HOW NASA IS TRYING TO CUT TRAVEL TIME TO MARS BY HALF IN LESS than three years, NASA could be testing a nuclear rocket in space. #NDA Coaching Lucknow UP

The space agency and the Defense Advanced Research Projects Agency, or DARPA, announced recently that Lockheed Martin had been selected to design, build, and test a propulsion system that could one-day speed astronauts on a trip to Mars.

BWX Technologies, based in Lynchburg, Virginia, will build the nuclear fission reactor at the heart of the engine. The $499 million program is named DRACO, short for the Demonstration Rocket for Agile Cislunar Operations. #NDA Coaching Lucknow UP

NDA Coaching in Lucknow UP | how nasa is trying to cut travel time to mars by half

Four months to Mars

 What if a spacecraft could get to Mars in half the time it currently takes?

 Every 26 months or so, Mars and Earth are close enough for a shorter journey between the worlds. But even then it is a pretty long trip, lasting seven to nine months. For most of the time, the spacecraft is just coasting through space.
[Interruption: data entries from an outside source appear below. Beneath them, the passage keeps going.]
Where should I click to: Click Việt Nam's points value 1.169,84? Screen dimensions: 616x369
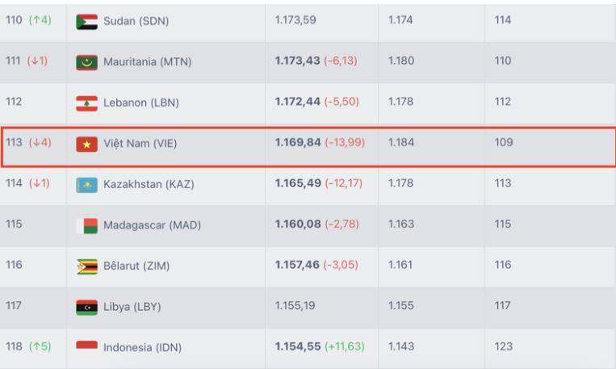pyautogui.click(x=298, y=142)
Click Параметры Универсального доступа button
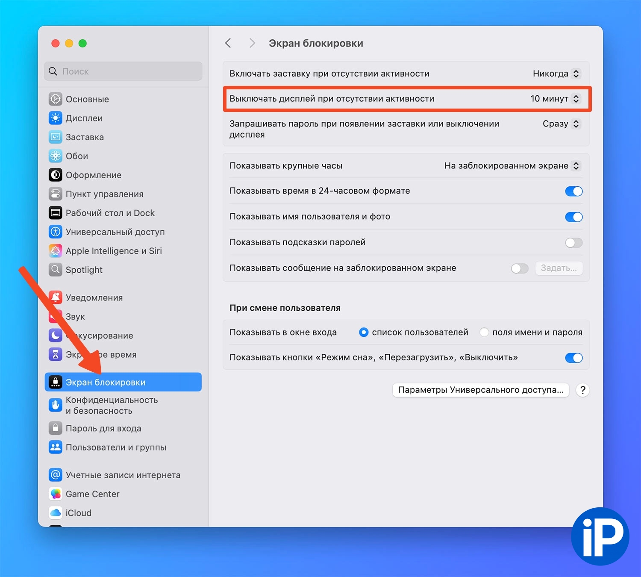 tap(481, 390)
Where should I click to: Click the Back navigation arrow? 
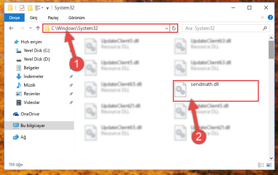coord(11,28)
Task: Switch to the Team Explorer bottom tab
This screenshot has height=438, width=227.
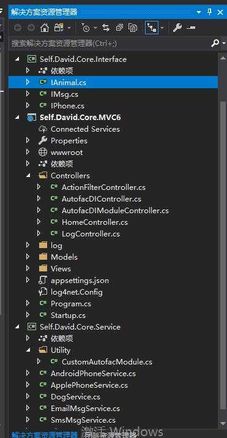Action: (111, 435)
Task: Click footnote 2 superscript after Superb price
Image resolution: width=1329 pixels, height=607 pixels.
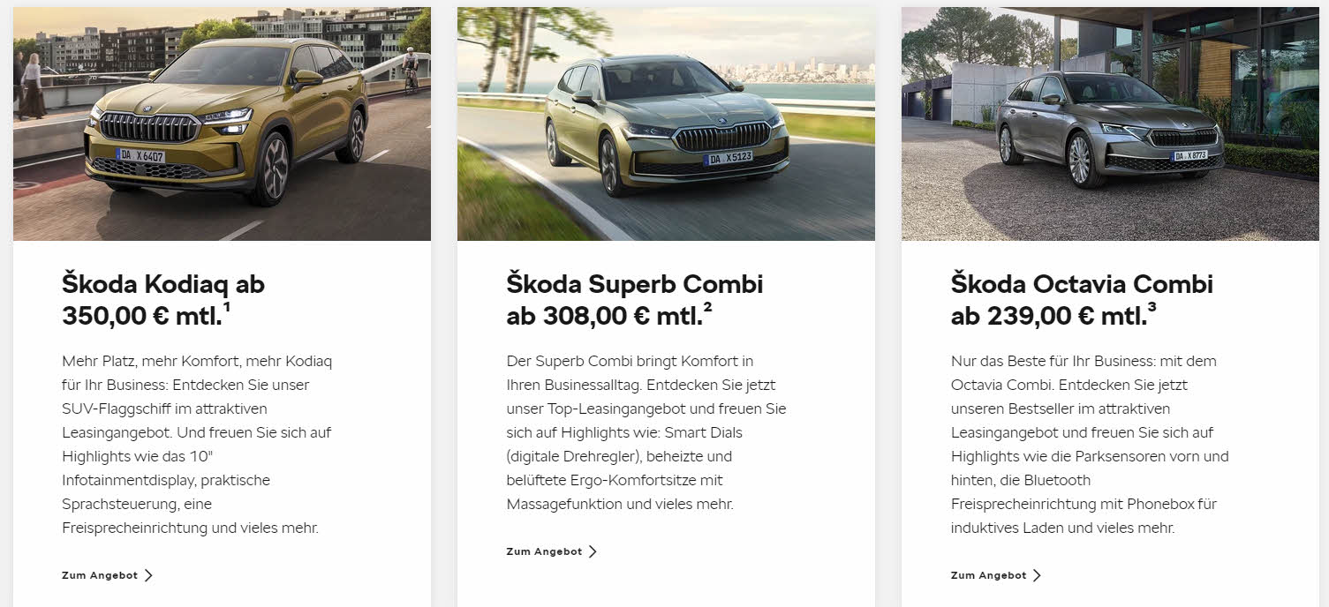Action: (707, 308)
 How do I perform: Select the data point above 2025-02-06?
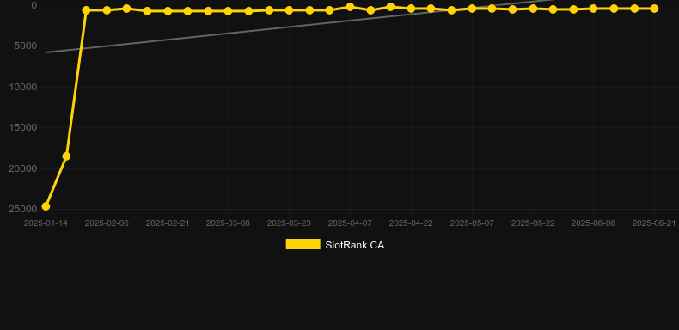107,10

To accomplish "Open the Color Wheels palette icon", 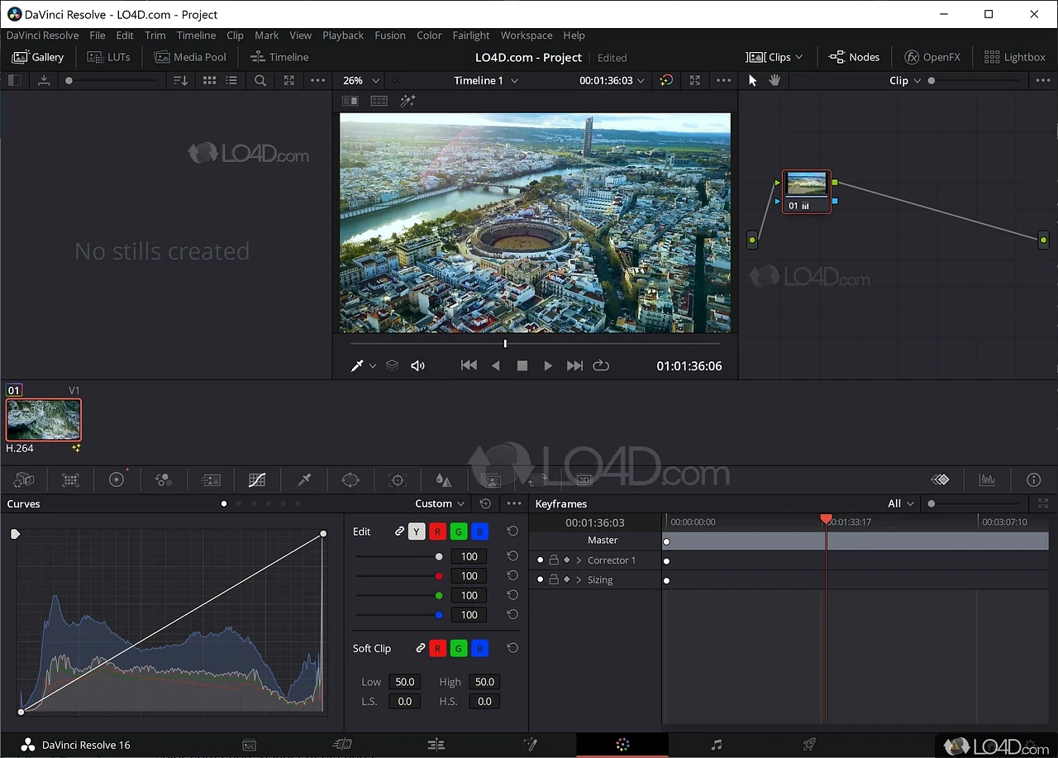I will click(x=117, y=480).
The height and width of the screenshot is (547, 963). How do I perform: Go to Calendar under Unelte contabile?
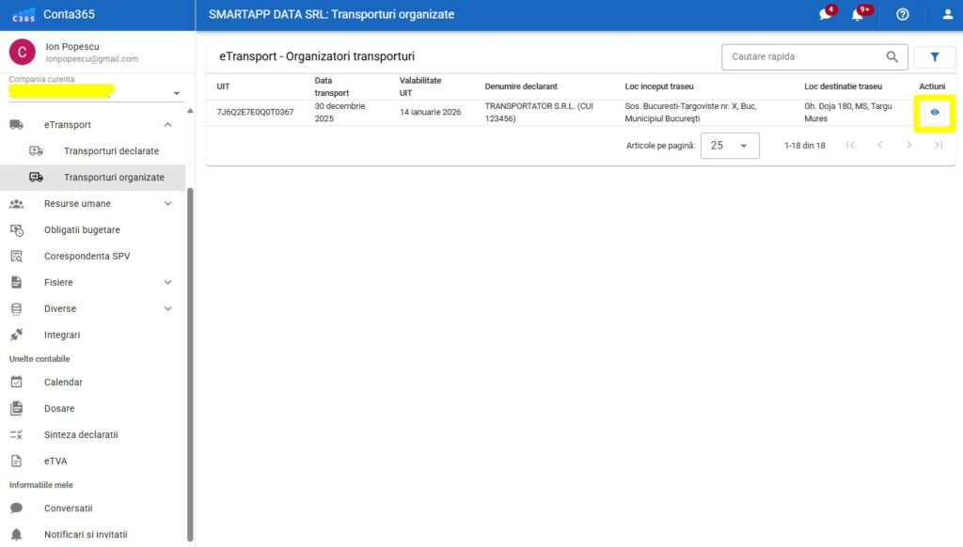(x=63, y=383)
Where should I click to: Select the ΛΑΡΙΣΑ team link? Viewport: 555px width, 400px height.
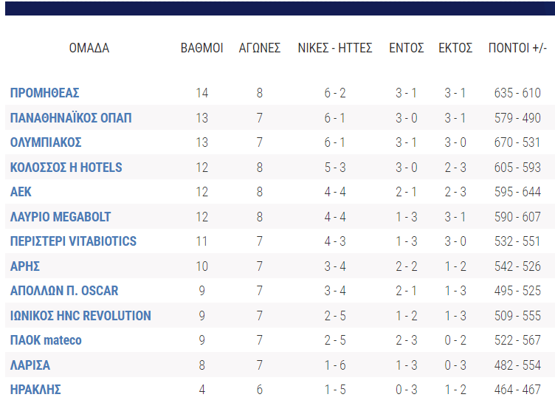30,365
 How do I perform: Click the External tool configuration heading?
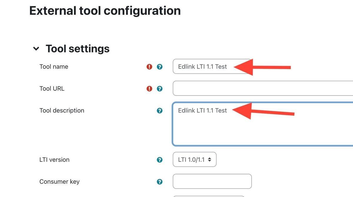tap(105, 11)
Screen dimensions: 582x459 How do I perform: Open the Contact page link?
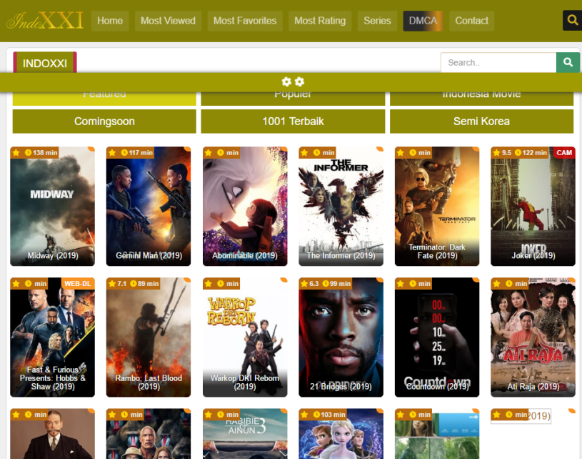pyautogui.click(x=471, y=21)
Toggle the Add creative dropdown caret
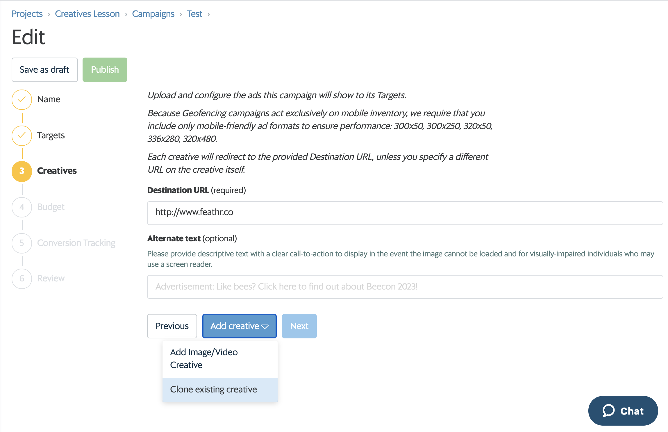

But if the spacecraft could continue accelerating through the first half of the journey and then start slowing down again, the travel time could be slashed. Current rocket engines, which typically rely on the combustion of a fuel like hydrogen or methane with oxygen, are not efficient enough to accomplish that; there is not enough room in the spacecraft to carry that much propellant.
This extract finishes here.